Problem | Would you return every entry below without a single difference?

Dataset entries |
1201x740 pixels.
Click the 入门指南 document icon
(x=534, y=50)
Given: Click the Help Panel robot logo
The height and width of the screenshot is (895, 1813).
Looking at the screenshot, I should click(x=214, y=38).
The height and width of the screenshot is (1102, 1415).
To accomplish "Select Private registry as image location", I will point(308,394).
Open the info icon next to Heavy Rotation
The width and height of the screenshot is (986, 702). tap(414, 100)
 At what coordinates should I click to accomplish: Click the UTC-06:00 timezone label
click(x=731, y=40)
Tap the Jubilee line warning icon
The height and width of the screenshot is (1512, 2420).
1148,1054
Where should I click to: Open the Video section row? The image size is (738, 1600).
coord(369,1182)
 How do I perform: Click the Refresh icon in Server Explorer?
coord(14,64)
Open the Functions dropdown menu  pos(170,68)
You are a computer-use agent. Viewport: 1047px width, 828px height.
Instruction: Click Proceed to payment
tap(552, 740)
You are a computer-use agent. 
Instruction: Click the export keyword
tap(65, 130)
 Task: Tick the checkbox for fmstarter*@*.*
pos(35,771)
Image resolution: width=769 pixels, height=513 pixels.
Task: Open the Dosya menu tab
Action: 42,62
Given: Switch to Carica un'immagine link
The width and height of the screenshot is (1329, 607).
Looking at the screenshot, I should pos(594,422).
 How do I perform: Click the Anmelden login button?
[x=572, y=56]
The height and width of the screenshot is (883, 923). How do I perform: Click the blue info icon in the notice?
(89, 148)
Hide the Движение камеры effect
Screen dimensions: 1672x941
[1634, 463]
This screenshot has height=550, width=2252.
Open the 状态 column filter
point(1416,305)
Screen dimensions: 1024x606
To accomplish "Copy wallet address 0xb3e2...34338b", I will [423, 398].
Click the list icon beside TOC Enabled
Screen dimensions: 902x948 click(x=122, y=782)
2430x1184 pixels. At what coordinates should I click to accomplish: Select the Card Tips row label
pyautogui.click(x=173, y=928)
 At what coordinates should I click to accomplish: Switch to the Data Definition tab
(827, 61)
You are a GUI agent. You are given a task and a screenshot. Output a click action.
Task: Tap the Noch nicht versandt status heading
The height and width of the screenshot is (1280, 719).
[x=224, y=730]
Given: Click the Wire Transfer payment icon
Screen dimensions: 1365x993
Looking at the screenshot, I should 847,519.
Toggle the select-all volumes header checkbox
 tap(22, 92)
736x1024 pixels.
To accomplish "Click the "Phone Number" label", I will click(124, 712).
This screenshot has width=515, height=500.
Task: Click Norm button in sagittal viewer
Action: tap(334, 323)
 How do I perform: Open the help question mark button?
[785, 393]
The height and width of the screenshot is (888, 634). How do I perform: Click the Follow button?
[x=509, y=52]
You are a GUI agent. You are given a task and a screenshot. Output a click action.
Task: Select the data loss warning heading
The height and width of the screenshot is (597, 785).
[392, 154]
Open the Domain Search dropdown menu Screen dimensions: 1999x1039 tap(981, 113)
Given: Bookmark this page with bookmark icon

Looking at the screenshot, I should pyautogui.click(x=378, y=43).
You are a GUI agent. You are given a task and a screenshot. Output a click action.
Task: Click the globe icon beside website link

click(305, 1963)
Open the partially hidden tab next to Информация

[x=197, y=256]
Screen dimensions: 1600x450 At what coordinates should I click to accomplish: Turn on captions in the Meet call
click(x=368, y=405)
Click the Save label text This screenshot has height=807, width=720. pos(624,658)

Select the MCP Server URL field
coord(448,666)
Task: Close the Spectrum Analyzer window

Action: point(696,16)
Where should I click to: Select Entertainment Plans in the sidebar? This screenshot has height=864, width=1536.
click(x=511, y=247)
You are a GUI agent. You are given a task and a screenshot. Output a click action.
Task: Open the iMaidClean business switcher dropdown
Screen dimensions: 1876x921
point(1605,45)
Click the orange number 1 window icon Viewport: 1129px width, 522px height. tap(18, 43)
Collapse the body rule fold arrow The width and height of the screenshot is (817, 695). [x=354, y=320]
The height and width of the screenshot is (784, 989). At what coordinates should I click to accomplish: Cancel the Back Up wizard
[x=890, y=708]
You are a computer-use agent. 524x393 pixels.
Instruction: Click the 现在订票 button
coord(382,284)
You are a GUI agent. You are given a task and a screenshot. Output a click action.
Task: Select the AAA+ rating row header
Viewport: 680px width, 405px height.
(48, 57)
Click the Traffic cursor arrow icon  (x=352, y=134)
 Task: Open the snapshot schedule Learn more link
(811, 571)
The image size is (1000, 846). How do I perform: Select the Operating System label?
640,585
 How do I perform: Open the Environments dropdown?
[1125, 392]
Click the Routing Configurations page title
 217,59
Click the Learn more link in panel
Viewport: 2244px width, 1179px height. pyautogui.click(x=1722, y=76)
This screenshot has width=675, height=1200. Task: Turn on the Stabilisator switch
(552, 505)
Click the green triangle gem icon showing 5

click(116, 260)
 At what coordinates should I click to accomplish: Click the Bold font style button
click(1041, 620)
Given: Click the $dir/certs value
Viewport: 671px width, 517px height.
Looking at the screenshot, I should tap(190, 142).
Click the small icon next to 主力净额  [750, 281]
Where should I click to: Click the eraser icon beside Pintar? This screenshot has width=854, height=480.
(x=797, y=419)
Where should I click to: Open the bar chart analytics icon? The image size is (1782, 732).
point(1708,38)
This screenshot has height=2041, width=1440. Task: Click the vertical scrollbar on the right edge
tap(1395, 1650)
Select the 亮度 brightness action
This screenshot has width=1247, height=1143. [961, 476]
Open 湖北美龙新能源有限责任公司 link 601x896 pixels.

Solution to this exercise |
1201x740 pixels.
Click the 入门指南 document icon
(x=534, y=50)
Given: Click the Help Panel robot logo
The height and width of the screenshot is (895, 1813).
Looking at the screenshot, I should click(x=214, y=38).
The height and width of the screenshot is (1102, 1415).
To accomplish "Select Private registry as image location", I will point(308,394).
Open the info icon next to Heavy Rotation
The width and height of the screenshot is (986, 702). tap(414, 100)
 At what coordinates should I click to accomplish: Click the UTC-06:00 timezone label
click(x=731, y=40)
Tap the Jubilee line warning icon
The height and width of the screenshot is (1512, 2420).
1148,1054
Where should I click to: Open the Video section row? The image size is (738, 1600).
coord(369,1182)
 How do I perform: Click the Refresh icon in Server Explorer?
coord(14,64)
Open the Functions dropdown menu  pos(170,68)
You are a computer-use agent. Viewport: 1047px width, 828px height.
Instruction: Click Proceed to payment
tap(552, 740)
You are a computer-use agent. 
Instruction: Click the export keyword
tap(65, 130)
 Task: Tick the checkbox for fmstarter*@*.*
pos(35,771)
Image resolution: width=769 pixels, height=513 pixels.
Task: Open the Dosya menu tab
Action: 42,62
Given: Switch to Carica un'immagine link
The width and height of the screenshot is (1329, 607).
Looking at the screenshot, I should pos(594,422).
 How do I perform: Click the Anmelden login button?
[x=572, y=56]
The height and width of the screenshot is (883, 923). How do I perform: Click the blue info icon in the notice?
(89, 148)
Hide the Движение камеры effect
Screen dimensions: 1672x941
[1634, 463]
This screenshot has height=550, width=2252.
Open the 状态 column filter
point(1416,305)
Screen dimensions: 1024x606
To accomplish "Copy wallet address 0xb3e2...34338b", I will [423, 398].
Click the list icon beside TOC Enabled
Screen dimensions: 902x948 click(x=122, y=782)
2430x1184 pixels. At what coordinates should I click to accomplish: Select the Card Tips row label
pyautogui.click(x=173, y=928)
 At what coordinates should I click to accomplish: Switch to the Data Definition tab
(827, 61)
You are a GUI agent. You are given a task and a screenshot. Output a click action.
Task: Tap the Noch nicht versandt status heading
The height and width of the screenshot is (1280, 719).
[x=224, y=730]
Given: Click the Wire Transfer payment icon
Screen dimensions: 1365x993
Looking at the screenshot, I should 847,519.
Toggle the select-all volumes header checkbox
 tap(22, 92)
736x1024 pixels.
To accomplish "Click the "Phone Number" label", I will click(124, 712).
This screenshot has width=515, height=500.
Task: Click Norm button in sagittal viewer
Action: tap(334, 323)
 How do I perform: Open the help question mark button?
[785, 393]
The height and width of the screenshot is (888, 634). How do I perform: Click the Follow button?
[x=509, y=52]
You are a GUI agent. You are given a task and a screenshot. Output a click action.
Task: Select the data loss warning heading
The height and width of the screenshot is (597, 785).
[392, 154]
Open the Domain Search dropdown menu Screen dimensions: 1999x1039 tap(981, 113)
Given: Bookmark this page with bookmark icon

Looking at the screenshot, I should pyautogui.click(x=378, y=43).
You are a GUI agent. You are given a task and a screenshot. Output a click action.
Task: Click the globe icon beside website link

click(305, 1963)
Open the partially hidden tab next to Информация

[x=197, y=256]
Screen dimensions: 1600x450 At what coordinates should I click to accomplish: Turn on captions in the Meet call
click(x=368, y=405)
Click the Save label text This screenshot has height=807, width=720. pos(624,658)

Select the MCP Server URL field
coord(448,666)
Task: Close the Spectrum Analyzer window

Action: point(696,16)
Where should I click to: Select Entertainment Plans in the sidebar? This screenshot has height=864, width=1536.
click(x=511, y=247)
You are a GUI agent. You are given a task and a screenshot. Output a click action.
Task: Open the iMaidClean business switcher dropdown
Screen dimensions: 1876x921
point(1605,45)
Click the orange number 1 window icon Viewport: 1129px width, 522px height. tap(18, 43)
Collapse the body rule fold arrow The width and height of the screenshot is (817, 695). [x=354, y=320]
The height and width of the screenshot is (784, 989). At what coordinates should I click to accomplish: Cancel the Back Up wizard
[x=890, y=708]
You are a computer-use agent. 524x393 pixels.
Instruction: Click the 现在订票 button
coord(382,284)
You are a GUI agent. You are given a task and a screenshot. Output a click action.
Task: Select the AAA+ rating row header
Viewport: 680px width, 405px height.
(48, 57)
Click the Traffic cursor arrow icon  (x=352, y=134)
 Task: Open the snapshot schedule Learn more link
(811, 571)
The image size is (1000, 846). How do I perform: Select the Operating System label?
640,585
 How do I perform: Open the Environments dropdown?
[1125, 392]
Click the Routing Configurations page title
 217,59
Click the Learn more link in panel
Viewport: 2244px width, 1179px height. pyautogui.click(x=1722, y=76)
This screenshot has width=675, height=1200. Task: Turn on the Stabilisator switch
(552, 505)
Click the green triangle gem icon showing 5

click(116, 260)
 At what coordinates should I click to accomplish: Click the Bold font style button
click(1041, 620)
Given: Click the $dir/certs value
Viewport: 671px width, 517px height.
Looking at the screenshot, I should tap(190, 142).
Click the small icon next to 主力净额  [750, 281]
Where should I click to: Click the eraser icon beside Pintar? This screenshot has width=854, height=480.
(x=797, y=419)
Where should I click to: Open the bar chart analytics icon? The image size is (1782, 732).
point(1708,38)
This screenshot has height=2041, width=1440. Task: Click the vertical scrollbar on the right edge
tap(1395, 1650)
Select the 亮度 brightness action
This screenshot has width=1247, height=1143. [961, 476]
Open 湖北美龙新能源有限责任公司 link 601x896 pixels.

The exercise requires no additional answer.